▶ [CONSIGNES]:
a. Restituez sans modification le passage de l'article sur la dispersion des idées qui va de « Savoir quelle histoire » jusqu'à « pas une autre. ».
b. Répondez aux questions suivantes sur l'article sur la dispersion des idées :
(i) Chez quels auteurs l'éparpillement est-il souvent constaté ?
(ii) Que faut-il définir pour un personnage avant même qu'il apparaisse dans le récit ?
(iii) Quel genre d'outil le lasso mental constitue-t-il ?
c. Poursuivez l'article sur la dispersion des idées à partir de l'endroit où il s'arrête.

──────── DOCUMENT ────────

Il ne faut pas voir à travers l’intitulé de cet article une volonté d’ingérence dans l’acte littéraire d’autrui. Simplement, sans se substituer à la pensée qu’un écrivain souhaite partager avec son lectorat, on peut tenter de comprendre ce qui risquerait d’en brouiller la clarté. Pour illustrer de façon littéraire une idée à la perfection, on conseille fréquemment d’aller à l’essentiel tout en évitant un style d’une aridité rébarbative. Un tel équilibre passe par des phrases où le mot de trop s’efface devant celui que l’évidence rend irremplaçable. L’écriture fourmillant de choix, il revient à l’auteur de ne pas se disperser dans les siens pour ne pas altérer l’unité de sa réflexion. Et de ne dire à son lecteur que ce qui servira l’histoire soumise à son appréciation…
Le troupeau d’idées
Le lasso mental
Un écrivain se doit de disposer d’un lasso mental lui permettant d’empêcher la dispersion du troupeau de ses idées. C’est un outil technique au même titre que n’importe quel autre procédé littéraire. Il consiste en la capacité de repérer et d’écarter toutes les scories d’un discours, d’une action, d’un cheminement narratif, etc. Ceci afin qu’ils conservent leur propre progression logique tout en interagissant avec l’ensemble des éléments du récit sans en entraver le cours.
La continuité intellectuelle
Si une interruption ne se justifie pas dans ces différents processus, elle affaiblira le maillon de la chaîne littéraire concernée. Partir dans tous les sens dilue la concentration du lecteur, l’empêchant à certains moments de retenir correctement une précision importante pour la compréhension globale d’un passage. Un point ainsi négligé verra immanquablement réduites ses chances d’être assimilé. Or, à chaque instant, tous les événements doivent se situer dans une continuité intellectuelle ; cela n’interdit en rien une histoire complexe.
Savoir quelle histoire on raconte
Veiller à ce que l’arc narratif d’un personnage s’achève participe par exemple de la bonne conduite d’une histoire. Pour ce faire, on doit avant même qu’il apparaisse dans le récit définir son rôle et l’objectif qu’il est censé atteindre. Qu’il ait rempli sa « fonction » est une chose dont l’auteur doit s’assurer. Parasiter le parcours de ce personnage à cause de considérations portées à la connaissance du lecteur selon l’inspiration du moment est donc pour le moins contre-productif. Sauf cas exceptionnels, une bonne histoire n’en raconte pas une autre.
L’éparpillement
Ce qui est prioritaire
Cet éparpillement est un phénomène souvent constaté chez les auteurs débutants. Il est provoqué par un enthousiasme compréhensible : on voudrait dire tout ce qu’on a en tête. Mais se faire plaisir nuit fréquemment à la lisibilité d’ensemble. Ce n’est pas parce qu’un fait totalement décorrélé de l’intrigue s’est imposé à soi qu’il devient incontournable. Pas au point en tout cas d’en faire une priorité ne tenant aucun compte de la compréhension et de la fluidité de l’intrigue.

──────── DONNÉES ────────

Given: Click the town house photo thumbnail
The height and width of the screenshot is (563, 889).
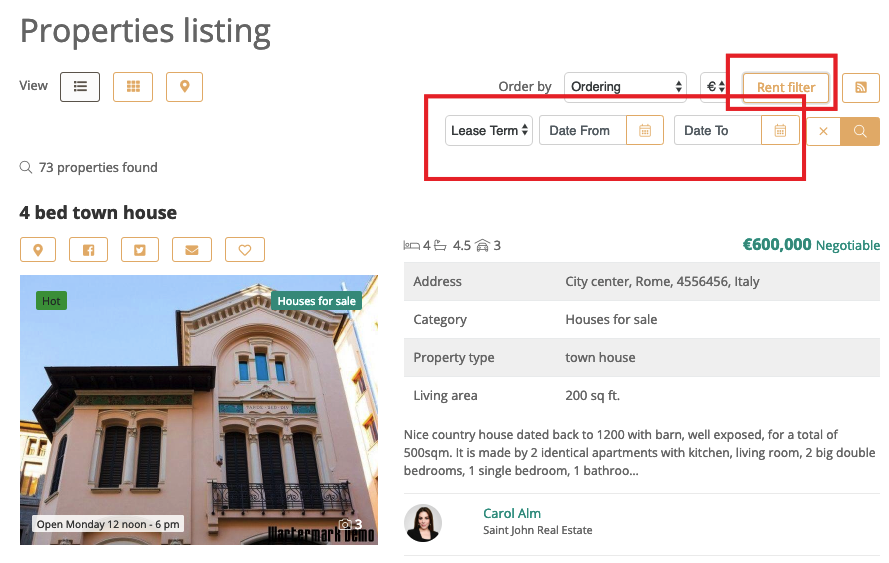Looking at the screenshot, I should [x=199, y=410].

────────
──────── DONNÉES ────────

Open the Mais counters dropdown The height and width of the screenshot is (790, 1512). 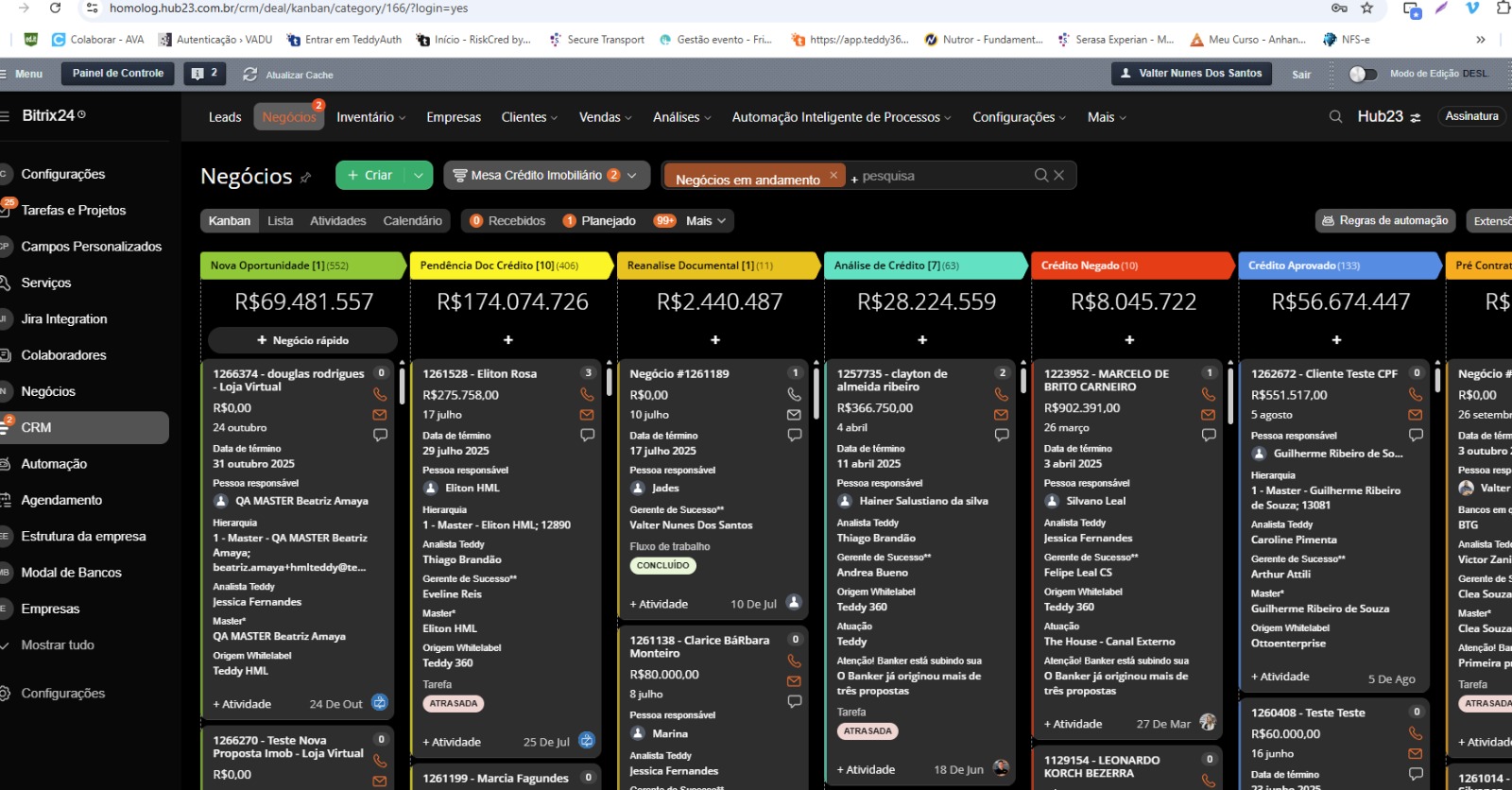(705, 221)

────────

▶ [CORRIGÉ]:
a.
Savoir quelle histoire on raconte
Veiller à ce que l’arc narratif d’un personnage s’achève participe par exemple de la bonne conduite d’une histoire. Pour ce faire, on doit avant même qu’il apparaisse dans le récit définir son rôle et l’objectif qu’il est censé atteindre. Qu’il ait rempli sa « fonction » est une chose dont l’auteur doit s’assurer. Parasiter le parcours de ce personnage à cause de considérations portées à la connaissance du lecteur selon l’inspiration du moment est donc pour le moins contre-productif. Sauf cas exceptionnels, une bonne histoire n’en raconte pas une autre.

b.
(i) Chez les auteurs débutants.
(ii) Son rôle et l'objectif qu'il est censé atteindre.
(iii) Un outil technique, au même titre que n'importe quel autre procédé littéraire.

c.
La couche de trop
Même chez certains écrivains aguerris, on constate, faute d’impréparation ou de vigilance, qu’on ignore ce qu’il est advenu d’un protagoniste occupant pourtant un rôle assez important dans l’histoire. Ou qu’une réflexion se délite car sa mise en place repose sur un élan et non sur une explication inscrite dans le cadre d’un développement planifié. Ces inaboutissements cassent le rythme d’un récit s’ils ont tendance à se répéter. Une théorie est bienvenue à condition de ne pas constituer une couche supplémentaire sans rapport avec le point de vue qui est en train d’être exposé ou la scène se déroulant.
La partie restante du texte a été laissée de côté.